PASSAGE PROVIDED –
——
Meet Belle - an autonomous, robot fish designed to collect underwater DNA samples for marine research. It does so without making any sound. It has to be silent, it has to also appear like a fish it has to move like a fish.
The robot can film underwater and collect samples that provide a picture of which organisms live in a given environment.
The robot is designed by mechanical engineering students at ETH Zurich.
Leon Guggenheim, one of the students, said: "So our idea was to create a platform that actually fits into the ecosystem and that gets accepted as part of it. That's why we then developed the fish that behaves like a fish and is also accepted by other marine creatures as a fish.
The 3 foot-long robot uses AI to autonomously navigate its location while taking isolated e-DNA samples and high resolution video.
It propels itself using a silicone fin with two cavities pumping water in cycles.
Its soft tail that rises and falls, while creating no turbulence in the water to blend in with other fish among underwater environments.
——
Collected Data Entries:
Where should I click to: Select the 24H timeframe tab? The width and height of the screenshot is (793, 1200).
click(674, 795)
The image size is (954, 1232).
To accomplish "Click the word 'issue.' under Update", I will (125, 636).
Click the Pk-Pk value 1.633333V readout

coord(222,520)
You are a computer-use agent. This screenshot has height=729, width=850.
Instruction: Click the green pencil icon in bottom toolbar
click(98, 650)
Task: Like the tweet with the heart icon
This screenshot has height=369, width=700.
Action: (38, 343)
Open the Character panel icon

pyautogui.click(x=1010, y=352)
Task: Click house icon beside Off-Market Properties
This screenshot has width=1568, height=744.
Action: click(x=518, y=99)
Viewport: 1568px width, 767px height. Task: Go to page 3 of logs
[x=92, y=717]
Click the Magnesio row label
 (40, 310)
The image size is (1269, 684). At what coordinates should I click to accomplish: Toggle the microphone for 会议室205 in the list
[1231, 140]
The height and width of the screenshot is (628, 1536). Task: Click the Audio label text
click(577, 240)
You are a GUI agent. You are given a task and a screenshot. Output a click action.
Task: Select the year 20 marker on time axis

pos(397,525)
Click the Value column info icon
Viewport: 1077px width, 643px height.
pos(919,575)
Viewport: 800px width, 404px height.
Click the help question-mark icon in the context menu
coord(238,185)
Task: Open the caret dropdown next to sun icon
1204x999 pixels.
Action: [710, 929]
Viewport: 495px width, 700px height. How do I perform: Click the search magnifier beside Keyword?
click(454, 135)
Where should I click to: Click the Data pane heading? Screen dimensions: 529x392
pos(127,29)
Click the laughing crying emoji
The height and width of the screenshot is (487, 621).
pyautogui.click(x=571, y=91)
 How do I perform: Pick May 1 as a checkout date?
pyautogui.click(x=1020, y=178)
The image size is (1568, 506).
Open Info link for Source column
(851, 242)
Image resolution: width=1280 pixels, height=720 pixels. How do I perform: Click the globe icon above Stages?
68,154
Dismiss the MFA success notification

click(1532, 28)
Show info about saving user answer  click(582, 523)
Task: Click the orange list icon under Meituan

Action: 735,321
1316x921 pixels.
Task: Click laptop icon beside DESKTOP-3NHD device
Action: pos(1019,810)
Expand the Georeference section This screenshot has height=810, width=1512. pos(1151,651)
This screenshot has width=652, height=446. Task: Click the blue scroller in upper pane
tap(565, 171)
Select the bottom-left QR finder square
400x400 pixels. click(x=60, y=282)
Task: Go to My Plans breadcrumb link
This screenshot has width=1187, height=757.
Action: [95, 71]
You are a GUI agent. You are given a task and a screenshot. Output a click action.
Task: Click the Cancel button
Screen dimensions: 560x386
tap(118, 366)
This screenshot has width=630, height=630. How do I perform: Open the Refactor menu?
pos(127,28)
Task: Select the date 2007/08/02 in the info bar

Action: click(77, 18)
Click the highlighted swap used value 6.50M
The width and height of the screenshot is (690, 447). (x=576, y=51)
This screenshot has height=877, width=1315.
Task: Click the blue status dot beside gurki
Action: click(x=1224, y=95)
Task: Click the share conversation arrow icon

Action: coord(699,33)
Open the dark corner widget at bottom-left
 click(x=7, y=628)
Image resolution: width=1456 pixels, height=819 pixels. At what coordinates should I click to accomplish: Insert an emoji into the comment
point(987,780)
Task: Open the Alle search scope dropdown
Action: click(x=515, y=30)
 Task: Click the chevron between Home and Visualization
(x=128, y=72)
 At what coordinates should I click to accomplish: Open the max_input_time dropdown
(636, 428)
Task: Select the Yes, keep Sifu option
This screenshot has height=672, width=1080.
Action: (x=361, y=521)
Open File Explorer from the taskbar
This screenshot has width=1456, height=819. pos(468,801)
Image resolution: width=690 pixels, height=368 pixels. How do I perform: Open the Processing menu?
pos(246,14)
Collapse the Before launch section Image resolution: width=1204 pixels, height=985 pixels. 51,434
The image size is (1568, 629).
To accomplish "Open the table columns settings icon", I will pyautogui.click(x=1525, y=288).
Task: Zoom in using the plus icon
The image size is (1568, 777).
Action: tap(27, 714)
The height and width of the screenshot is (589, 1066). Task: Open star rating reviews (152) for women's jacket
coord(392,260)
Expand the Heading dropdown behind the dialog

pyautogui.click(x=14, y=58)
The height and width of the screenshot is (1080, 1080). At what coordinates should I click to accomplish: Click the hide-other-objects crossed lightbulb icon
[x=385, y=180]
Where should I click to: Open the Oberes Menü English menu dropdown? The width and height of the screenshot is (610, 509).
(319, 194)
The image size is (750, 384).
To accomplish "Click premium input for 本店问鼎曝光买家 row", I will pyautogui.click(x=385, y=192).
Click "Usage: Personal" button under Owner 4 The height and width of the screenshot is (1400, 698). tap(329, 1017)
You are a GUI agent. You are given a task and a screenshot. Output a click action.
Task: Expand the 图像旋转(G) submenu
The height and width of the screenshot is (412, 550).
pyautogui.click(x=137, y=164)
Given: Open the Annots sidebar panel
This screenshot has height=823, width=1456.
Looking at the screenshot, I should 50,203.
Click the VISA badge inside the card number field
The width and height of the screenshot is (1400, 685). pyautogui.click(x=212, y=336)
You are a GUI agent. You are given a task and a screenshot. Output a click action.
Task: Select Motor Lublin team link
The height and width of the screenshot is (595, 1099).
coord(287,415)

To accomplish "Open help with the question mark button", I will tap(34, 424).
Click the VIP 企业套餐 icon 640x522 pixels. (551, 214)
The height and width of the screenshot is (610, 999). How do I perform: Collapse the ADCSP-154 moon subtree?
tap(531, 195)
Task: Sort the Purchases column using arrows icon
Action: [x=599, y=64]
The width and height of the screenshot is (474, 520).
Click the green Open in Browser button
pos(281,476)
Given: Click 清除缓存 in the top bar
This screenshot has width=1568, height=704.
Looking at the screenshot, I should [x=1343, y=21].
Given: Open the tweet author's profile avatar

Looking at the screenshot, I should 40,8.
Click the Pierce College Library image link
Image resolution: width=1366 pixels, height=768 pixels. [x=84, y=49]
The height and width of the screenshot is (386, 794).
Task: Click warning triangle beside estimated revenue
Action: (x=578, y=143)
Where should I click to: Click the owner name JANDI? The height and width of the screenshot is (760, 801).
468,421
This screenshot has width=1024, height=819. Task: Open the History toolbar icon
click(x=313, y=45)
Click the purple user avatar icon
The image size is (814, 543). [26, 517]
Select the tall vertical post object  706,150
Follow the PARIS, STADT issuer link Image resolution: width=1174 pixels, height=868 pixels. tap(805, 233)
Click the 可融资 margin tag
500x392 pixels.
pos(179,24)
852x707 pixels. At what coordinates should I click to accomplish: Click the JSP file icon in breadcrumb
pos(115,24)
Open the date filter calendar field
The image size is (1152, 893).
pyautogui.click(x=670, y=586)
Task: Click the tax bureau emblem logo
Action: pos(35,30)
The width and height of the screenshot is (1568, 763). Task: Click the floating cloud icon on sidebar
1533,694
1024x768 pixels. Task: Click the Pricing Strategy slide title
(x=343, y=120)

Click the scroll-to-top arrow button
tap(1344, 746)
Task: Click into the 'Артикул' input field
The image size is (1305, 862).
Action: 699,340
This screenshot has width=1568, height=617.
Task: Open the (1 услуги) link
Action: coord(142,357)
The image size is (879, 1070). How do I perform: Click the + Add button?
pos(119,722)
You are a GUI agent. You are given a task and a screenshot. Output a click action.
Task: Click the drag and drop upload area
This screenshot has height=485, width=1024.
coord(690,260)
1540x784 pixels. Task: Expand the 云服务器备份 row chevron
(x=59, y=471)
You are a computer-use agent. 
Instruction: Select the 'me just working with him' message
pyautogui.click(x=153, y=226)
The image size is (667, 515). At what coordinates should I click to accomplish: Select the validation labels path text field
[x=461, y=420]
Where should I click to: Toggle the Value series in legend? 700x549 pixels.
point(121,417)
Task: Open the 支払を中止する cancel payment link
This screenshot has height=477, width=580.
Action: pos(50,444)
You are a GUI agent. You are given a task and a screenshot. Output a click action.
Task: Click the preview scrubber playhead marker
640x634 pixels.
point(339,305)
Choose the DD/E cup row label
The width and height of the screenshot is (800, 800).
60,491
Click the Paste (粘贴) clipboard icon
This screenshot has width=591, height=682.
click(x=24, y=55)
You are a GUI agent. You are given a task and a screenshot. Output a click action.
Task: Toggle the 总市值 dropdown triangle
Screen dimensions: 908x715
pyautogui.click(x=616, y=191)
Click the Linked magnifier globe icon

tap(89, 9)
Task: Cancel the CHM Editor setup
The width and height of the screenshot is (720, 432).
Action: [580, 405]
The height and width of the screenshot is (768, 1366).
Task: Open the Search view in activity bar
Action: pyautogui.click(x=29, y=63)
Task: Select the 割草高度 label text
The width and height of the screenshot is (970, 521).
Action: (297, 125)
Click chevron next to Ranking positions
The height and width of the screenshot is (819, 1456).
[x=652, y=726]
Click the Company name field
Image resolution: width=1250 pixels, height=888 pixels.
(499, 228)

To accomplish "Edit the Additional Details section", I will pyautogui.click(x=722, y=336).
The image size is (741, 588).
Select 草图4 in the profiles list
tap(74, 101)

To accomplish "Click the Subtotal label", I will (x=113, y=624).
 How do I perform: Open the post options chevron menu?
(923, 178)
——
Continue the passage above about Belle, the robotic fish that collects underwater DNA samples, starting after its final sentence.

Assistant Professor of Robotics Robert Katzschmann, said: "If you look at the way that we currently are going into the oceans, those are large, either unmanned underwater vehicles, but they are definitely very disturbing and they're certainly not made to go into these more delicate environments where we would love to get that e-DNA from. So that's not our goal, right? We want to really go in there and be as silent as a spy and just literally coming in and being a spy on the marine life."
The team hope their robot will help marine biologists study the health and biodiversity of various reef ecosystems that have been impacted by overfishing, pollution and climate change.